Again under -d, any files listed are added, in order, to the root
directory of the FAT file system. The files are contiguously allo‐
cated. If a file is named 9load, it will be created with the SYSTEM
attribute set so that dossrv(4) keeps it contiguous when modifying it.
Format checks for a number of common mistakes; in particular, it will
refuse to format a 9fat partition unless -r is specified with nresrv
larger than two. It also refuses to format a raw sd(3) partition that
begins at offset zero in the disk. (The beginning of the disk should
contain an fdisk partition table with master boot record, not a FAT
file system or boot block.) Both checks are disabled by the -x option.
The -v option prints debugging information.
The file /386/pbs is an example of a suitable bootblock to make the
disk a boot disk. It gets loaded by the BIOS at 0x7C00, reads the
first sector of the root directory into address 0x7E00, and looks for a
directory entry named 9LOAD. If it finds such an entry, it uses single
sector reads to load the file into address 0x10000 and then jumps to
the loaded file image. The file /386/pbslba is similar, but because it
uses LBA addressing (not supported by older BIOSes), it can access more
than the first 8.5GB of the disk. /386/pbsraw is suitable for CDs.
mbr
Mbr installs a new boot block in sector 0 (the master boot record) of a
disk such as /dev/sdC0/data. If mbrfile contains more than one sector
of `boot block', the rest will be copied into the first track of the
disk, if it fits. This boot block should not be confused with the boot
block used by format, which goes in sector 0 of a partition. Typi‐
cally, the boot block in the master boot record scans the PC partition
table to find an active partition and then executes the boot block for
that partition. The partition boot block then loads a bootstrap pro‐
gram such as 9load (see 9boot(8)), which then loads the operating sys‐
tem. If MS-DOS or Windows is already installed on your disk, the mas‐
ter boot record already has a suitable boot block. Otherwise, /386/mbr
is an appropriate mbrfile. It detects and uses LBA addressing when
available from the BIOS (the same could not be done in the case of pbs
due to space considerations). If the mbrfile is not specified, a boot
block is installed that prints a message explaining that the disk is
not bootable. The -9 option initialises the partition table to consist
of one plan9 partition which spans the entire disc starting at the end
of the first track.
EXAMPLES
Initialize the kernel disk driver with the partition information from
the FAT boot sectors. If Plan 9 partitions exist, pass that partition
information as well.
for(disk in /dev/sd??) {
if(test -f $disk/data && test -f $disk/ctl)

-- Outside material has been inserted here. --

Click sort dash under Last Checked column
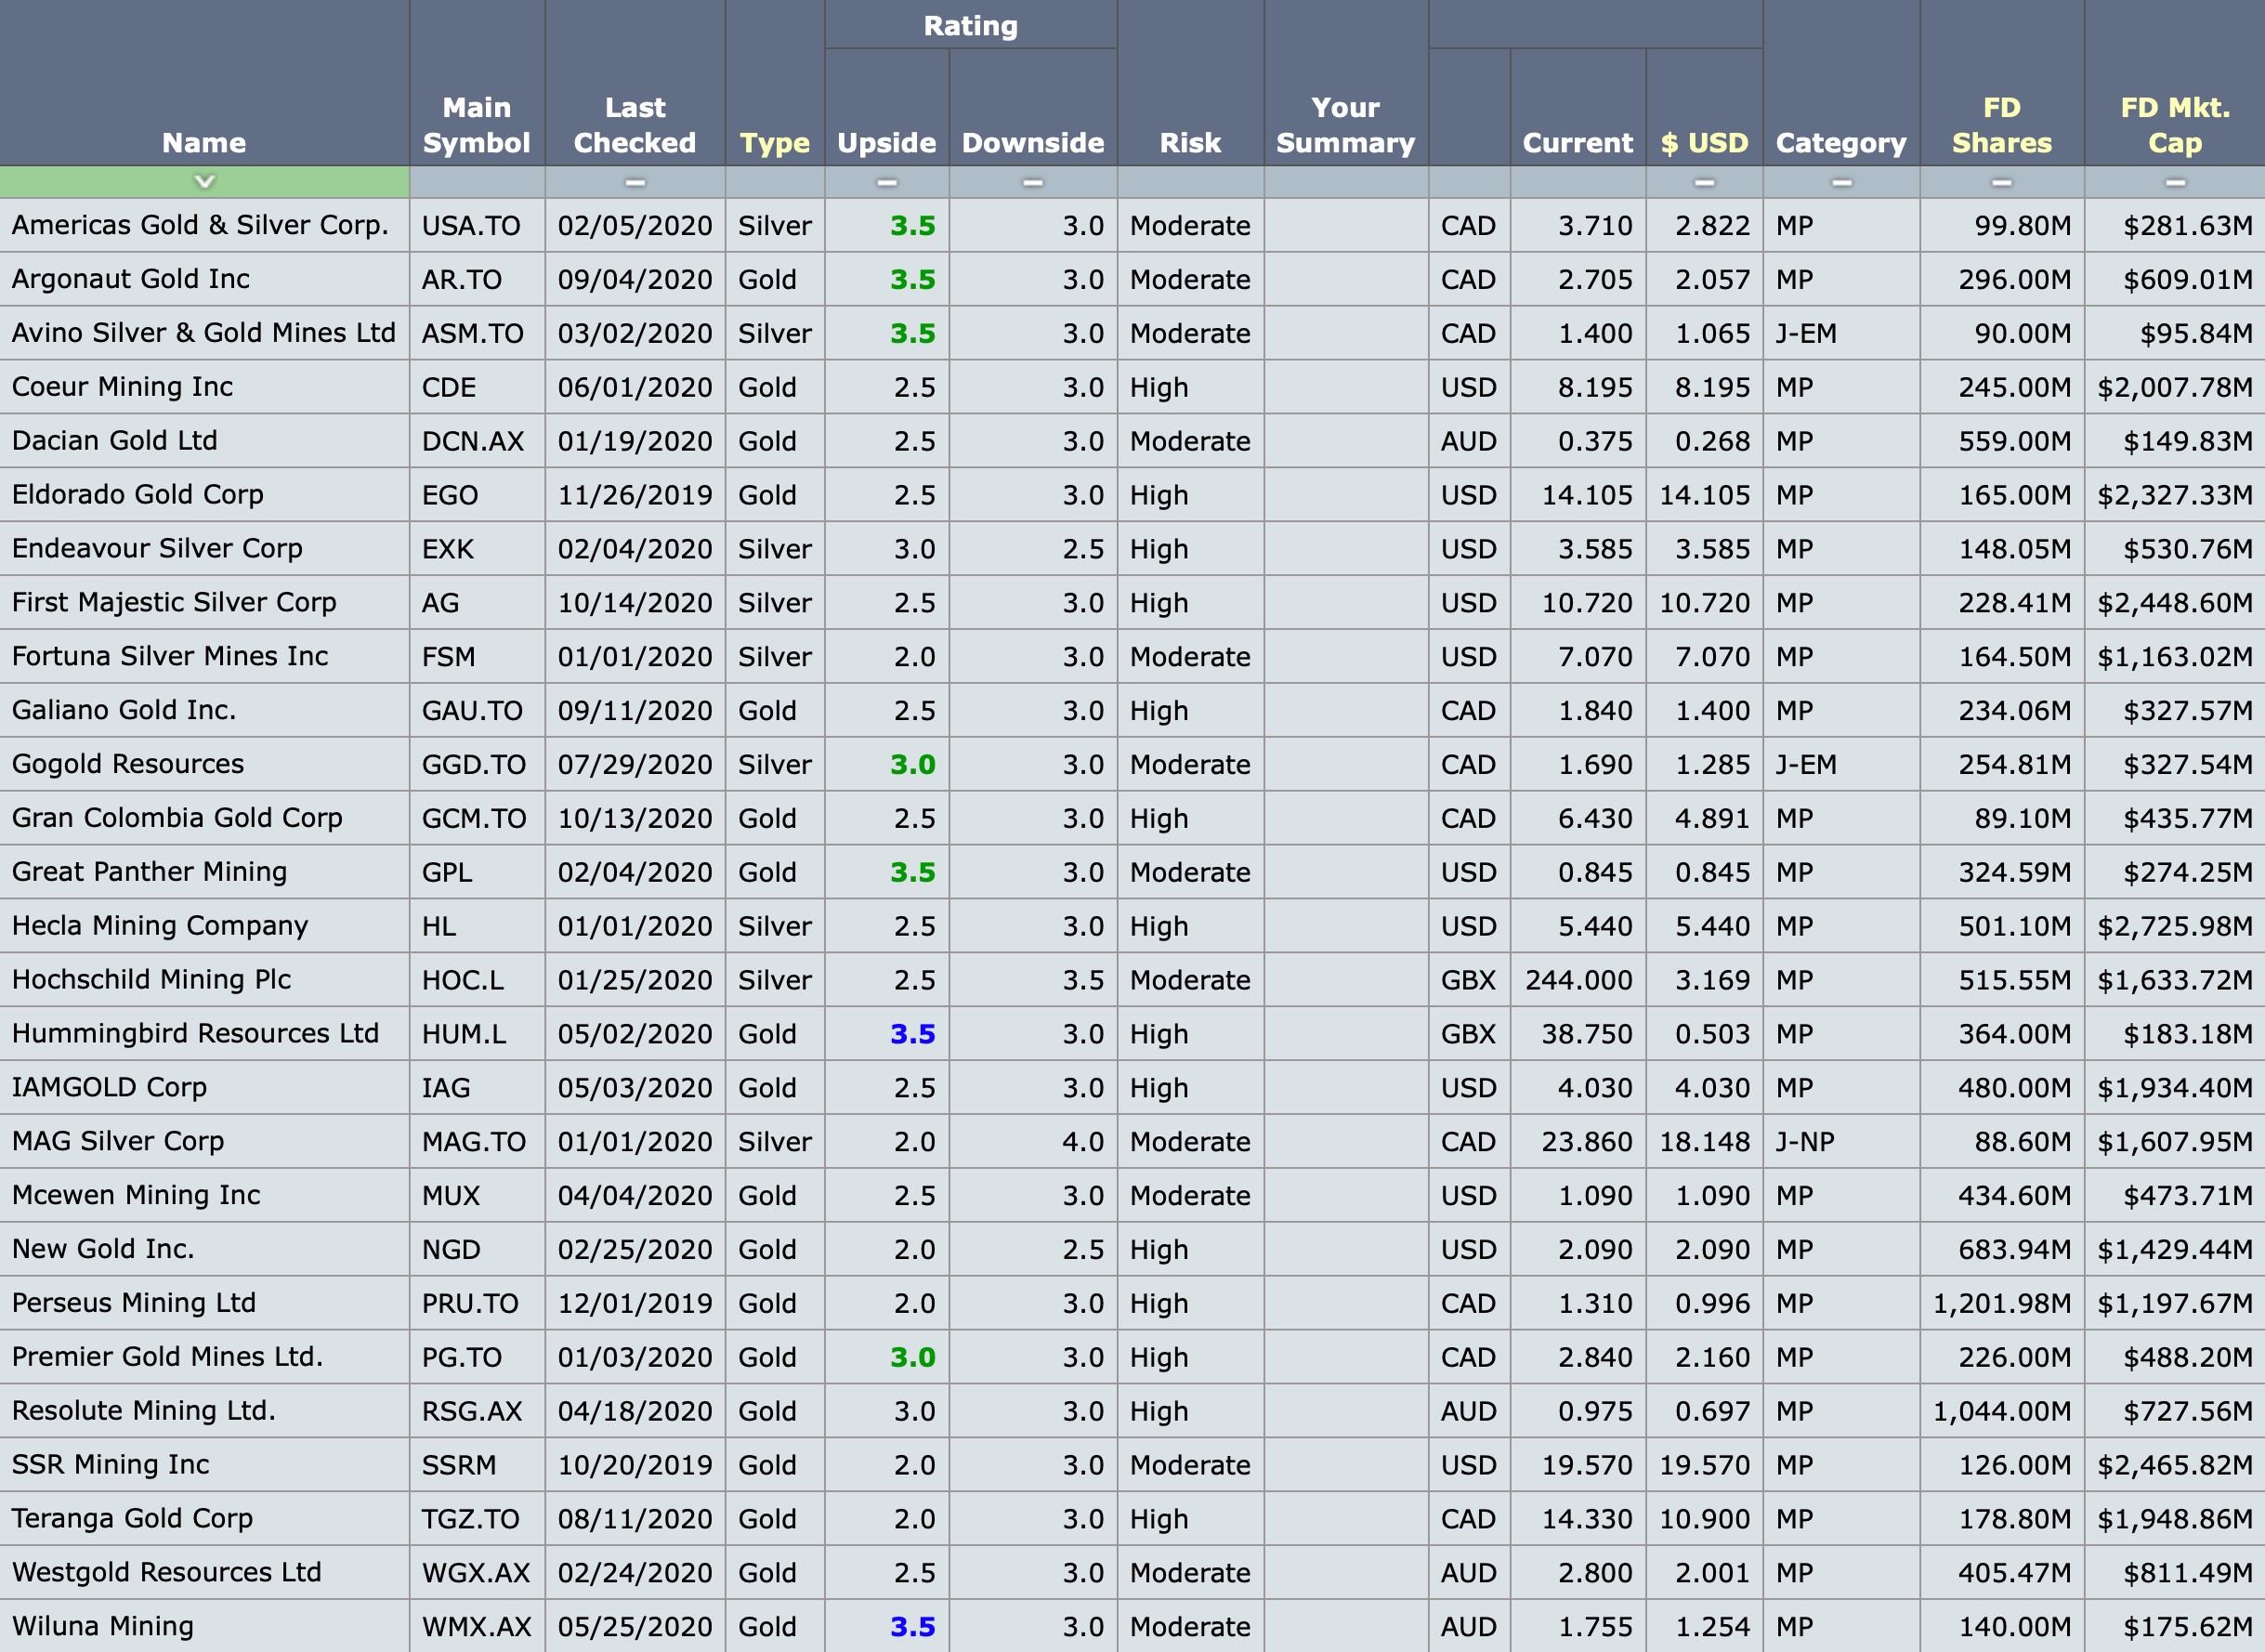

disk/fdisk -p $disk/data >$disk/ctl
for(part in $disk/plan9*)
if(test -f $part)
disk/prep -p $part >$disk/ctl
}
Create a Plan 9 boot floppy on a previously formatted diskette.
disk/format -b /386/pbs -df /dev/fd0disk \
/386/9load /tmp/plan9.ini /386/9pcf.gz
Initialize the blank disk /dev/sdC0/data.

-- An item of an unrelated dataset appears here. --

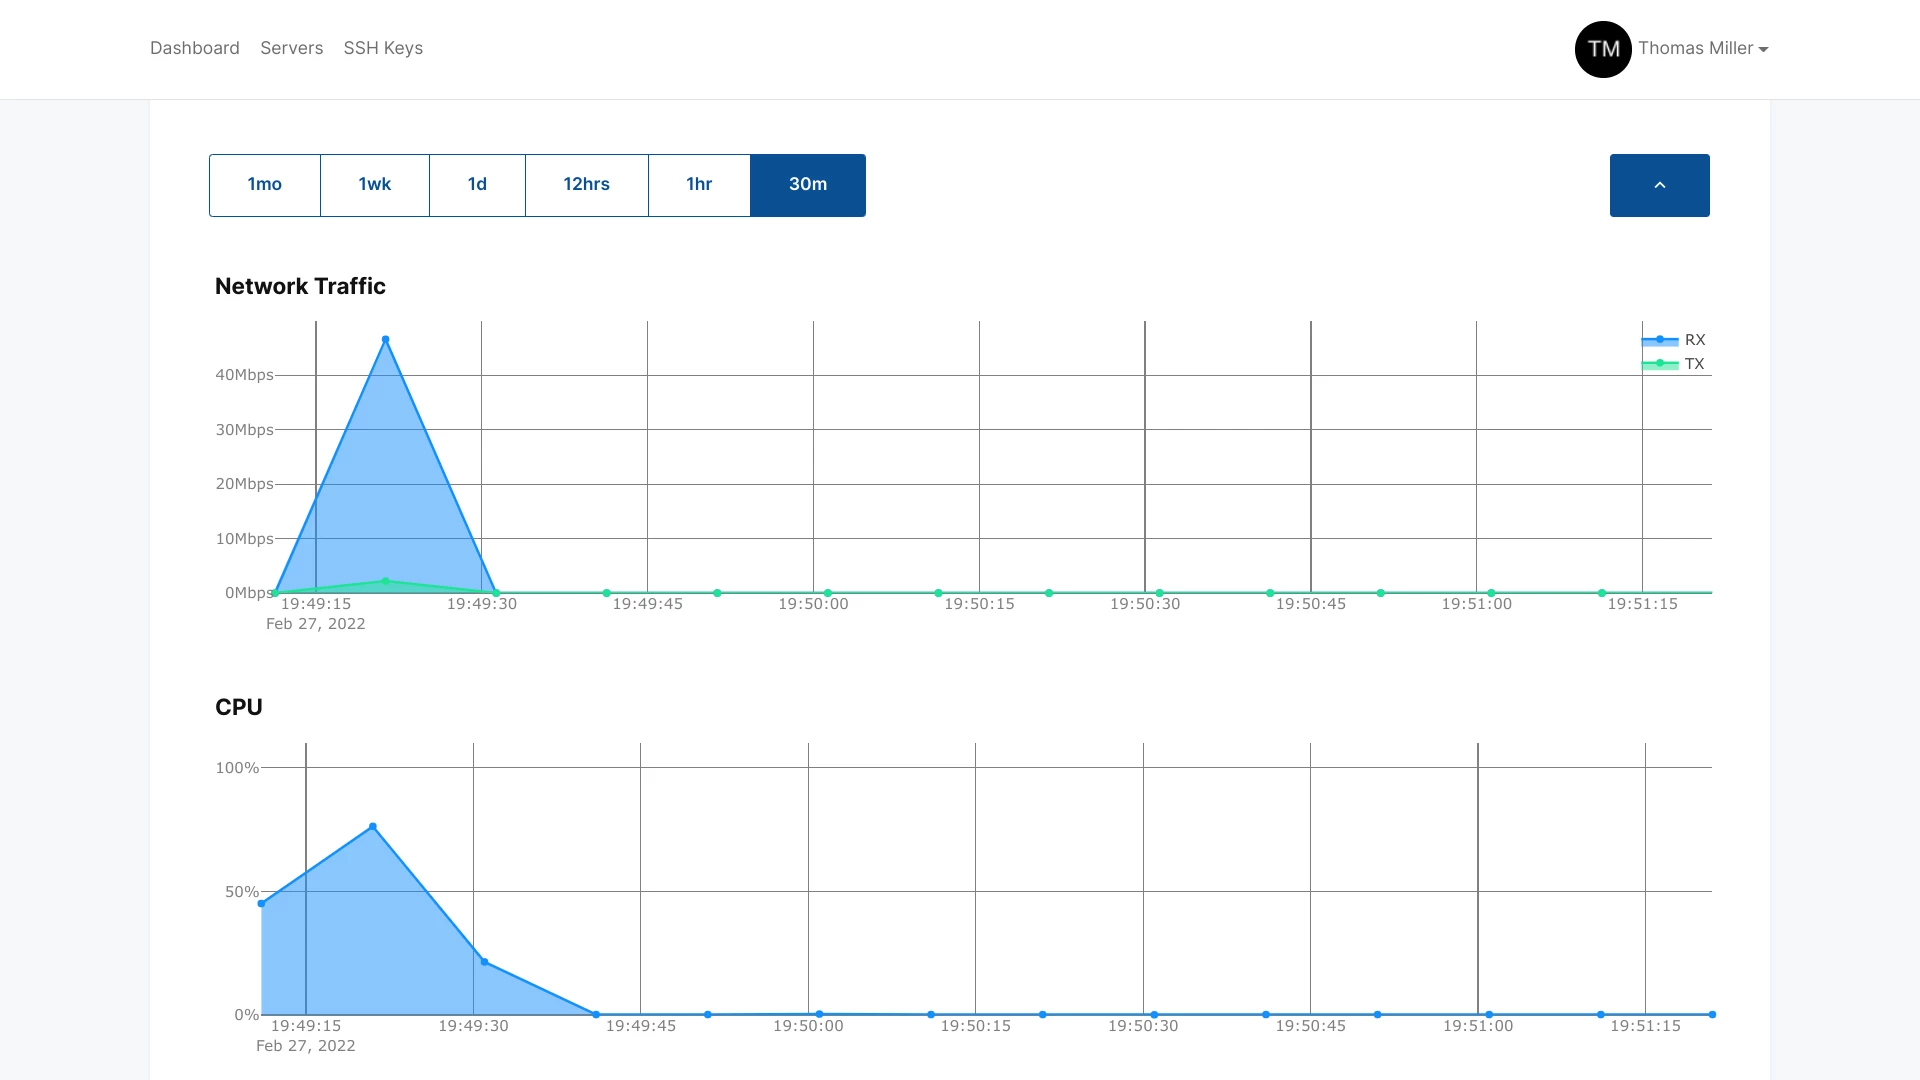Open the Thomas Miller account dropdown

(x=1703, y=49)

disk/mbr -m /386/mbr /dev/sdC0/data
disk/fdisk -baw /dev/sdC0/data
disk/prep -bw -a^(9fat nvram fossil cache swap) /dev/sdC0/plan9
disk/format -b /386/pbslba -d -r 2 /dev/sdC0/9fat \
/386/9load /386/9pcf /tmp/plan9.ini
FILES
/386/mbr
/386/mbr.bootmgr
self-configuring `smart boot manager'
SOURCE
/sys/src/cmd/disk/prep
/sys/src/boot/pc
/n/sources/extra/bootmgr.tgz
nasm assembler source for /386/mbr.bootmgr
SEE ALSOfloppy(3), sd(3), usb(4), 9boot(8), mk9660(8), mkusbboot(8), partfs(8)BUGS
Format can create FAT12 and FAT16 file systems, but not FAT32 file sys‐
tems. The boot block can only read from FAT12 and FAT16 file systems.
If doesn't find a Plan 9 partition table, it will emit commands to
delete all extant partitions. Similarly, will delete all partitions,
including if there are no partitions defined in the MBR.